瑠璃は近くの幼稚園に通っているが、そちらも混沌住人ばかりでニンゲンは見当たらない。マグ=メヌエクからすれば混沌の世界である現状は心地よささえ感じていたが、流々がうるさく問いてきた。
そんな中、初めてニンゲンの客が食堂に訪れる。
「いつものお得セットひとつ~・・あれ?新しい住人っスか?ちゃんと紹介してくれなきゃ困りますよナプさん。」青年らしい客がマグ=メヌエクを一瞥して席に着く。

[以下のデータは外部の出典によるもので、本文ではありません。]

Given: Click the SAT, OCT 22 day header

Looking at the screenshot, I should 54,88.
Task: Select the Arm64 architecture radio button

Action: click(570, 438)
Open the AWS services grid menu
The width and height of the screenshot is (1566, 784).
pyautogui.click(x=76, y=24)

『あ、普通の人もいるのか~ホッとしたよ』瑠璃以外にも人類が生存していたことに安堵する流々。しかしマグ=メヌエクは青年を凝視している。
『どしたの?マグちゃん?』
「・・なんだ彼奴は・・ニンゲンでは無い。」
『え?どう見てもさわやかお兄さんだよ?』
「よく似ておるが、我の目には魔導具が動いているようにしか見えぬ。ウーネラスの仕業か?」
『マジか・・じゃあ瑠璃ちゃんも?』「ルリはニンゲンで間違いない」
青年がこちらの視線に気づいた。
「ピンクボールさん、初めまして。自分は聖十字騎士団の者ですが、明日にでも騎士団で住民登録してもらえますかね?場所はナプさんに聞いてください・・・ナプさんお願いできますか?」
『聖十字騎士団?ウネさんが推してる騎士団っぽいけど・・このお兄さんの恰好は役所のヒトみたいだね・・』
「フムン・・ユピススも現れぬし、出向いてやろう」
「あたしが案内してあげるよ」と瑠璃。